Voorzover bekend heeft er in de kerk van Blauwkapel voor 1903 geen orgel gestaan. In dat jaar plaatste de Utrechtse orgelmaker J.C. Sanders een tweedehands orgel, afkomstig uit Amsterdam. Het was een salon-orgel, in 1844 gebouwd door de Rotterdamse orgelmakers Kam & Van der Meulen. Dit orgel werd opgesteld op een galerij in het koor van de kerk achter een door Sanders gemaakt neogotisch orgelfront. In 1943 werd het Kam & Van der Meulen-orgel vanwege oorlogsgevaar weggehaald en opgeslagen. Het orgelfront bleef in de kerk achter en ging verloren. Uiteindelijk kwam het orgel in de Protestantse Kerk De Hoeksteen te Vianen terecht waar het vorig jaar werd gerestaureerd.

Het Van Eynde/ Van Peteghem-orgel

In 1961 kreeg de Blauwkapelse kerk haar tweede orgel. Ook dit orgel was niet nieuw. Het was in 1711 gebouwd door de Ieperse orgelmaker Jacobus van Eynde voor de St. Trudo-Abdij te Male (bij Brugge). Reparaties vonden plaats o.a. in 1774 en 1779. Na de opheffing van het klooster in 1796 werd het verkocht naar de parochiekerk van Beernem. In 1852 verplaatste de uit Gent afkomstige orgelmaker Maximilien van Peteghem het instrument naar de parochiekerk van Sint-Maria-Aalter. Het orgel werd inwendig grondig verbouwd, waarbij Van Peteghem gebruik maakte van pijpwerk uit een in 1836 gebouwd orgel afkomstig uit een klooster in Melsele. In ieder geval drie registers van Van Eynde bleven echter (tot op heden) bewaard. In 1887 en in 1897 werd het orgel hersteld. In 1955 bouwde de firma Anneessens een nieuw orgel in Sint-Maria-Aalter; zij namen het oude orgel in.

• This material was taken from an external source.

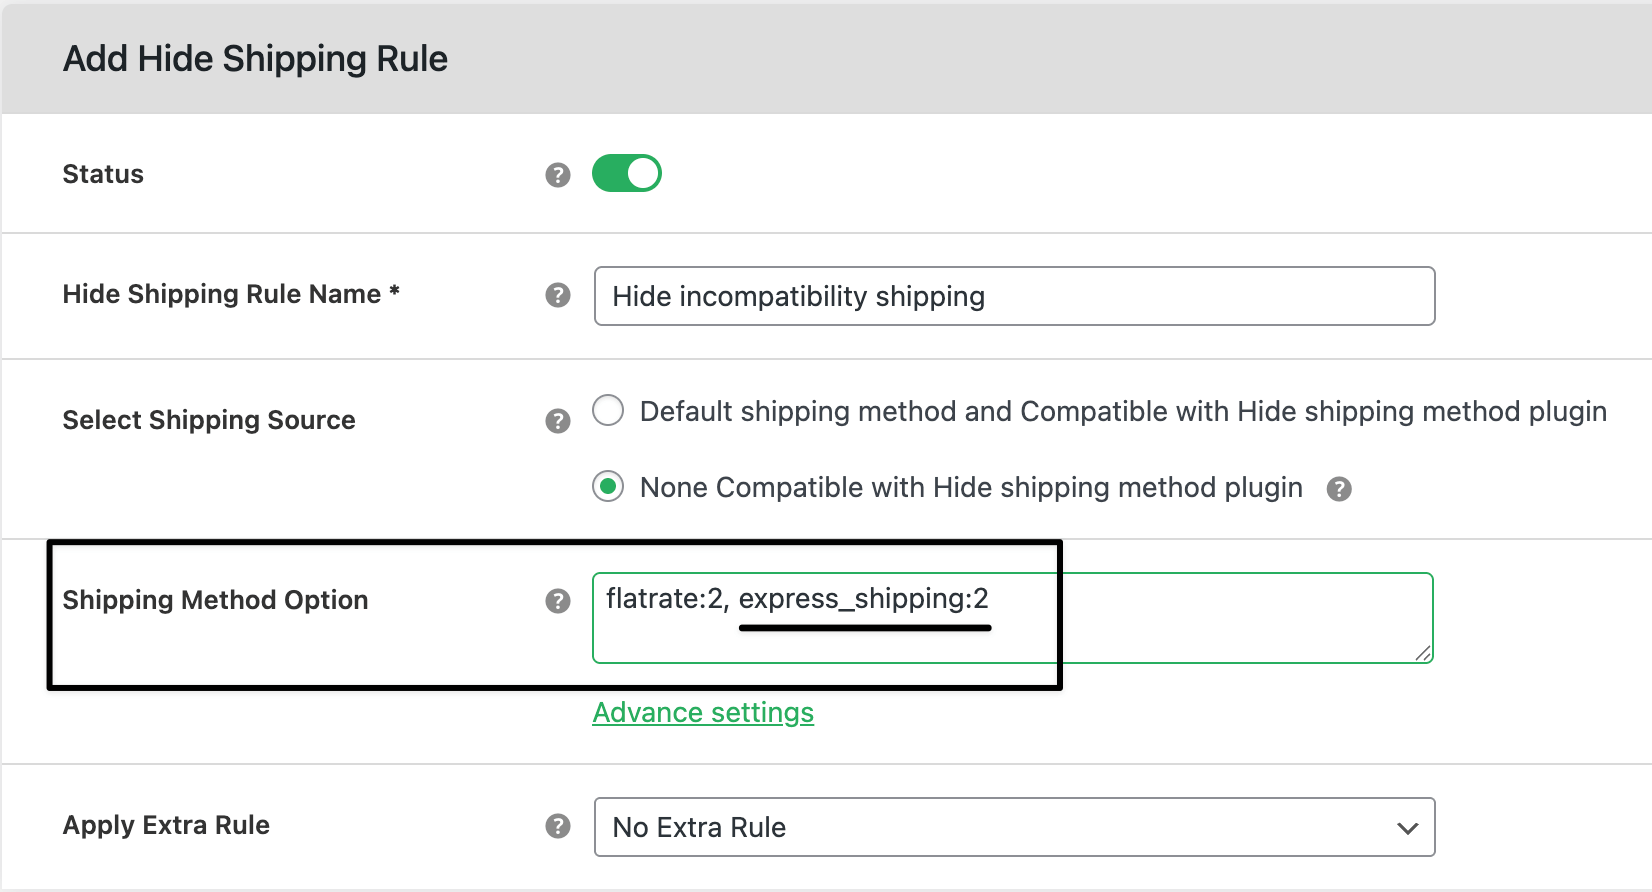Open the help icon next to Status
Viewport: 1652px width, 892px height.
click(557, 174)
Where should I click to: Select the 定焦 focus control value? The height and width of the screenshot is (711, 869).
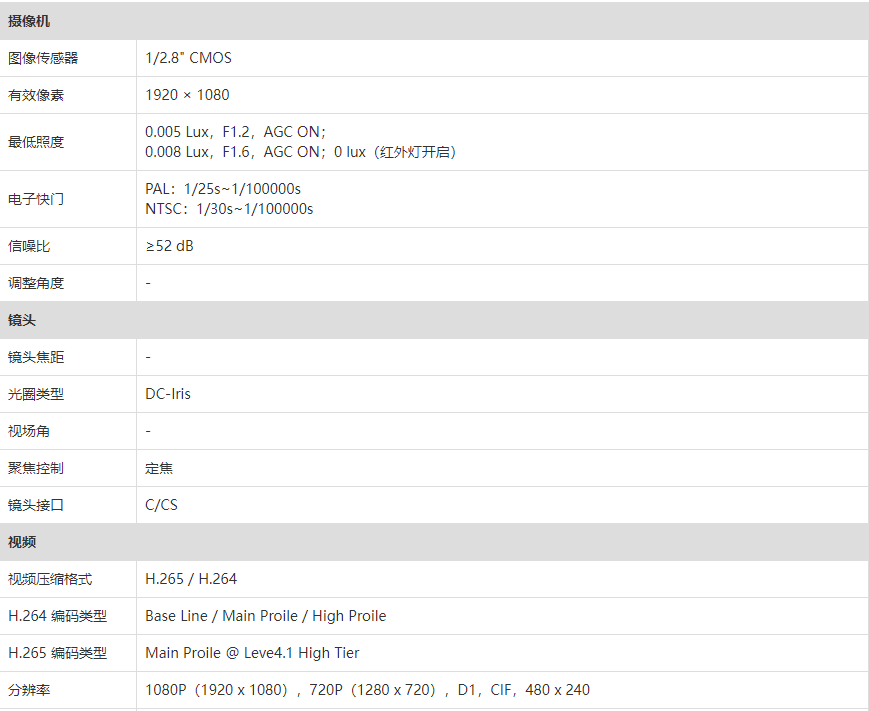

Dit instrument werd in 1961 door de orgelmaker J. de Koff & Zn (Utrecht) in de kerk van Blauwkapel geplaatst. Op dat moment was nog vrijwel niets over de geschiedenis van het orgel bekend; het werd beschouwd als een laat-17e eeuws Vlaams orgel. In 1968 restaureerde de firma De Koff het orgel. Daarbij werd in een poging de vermeende oorspronkelijke toestand te herstellen een register (Flûte traversière 8 discant) uit 1852 verwijderd. Bij deze restauratie was niet duidelijk dat in 1852 in feite een nieuw binnenwerk was gemaakt, met gebruikmaking van pijpwerk van Jacobus van Eynde.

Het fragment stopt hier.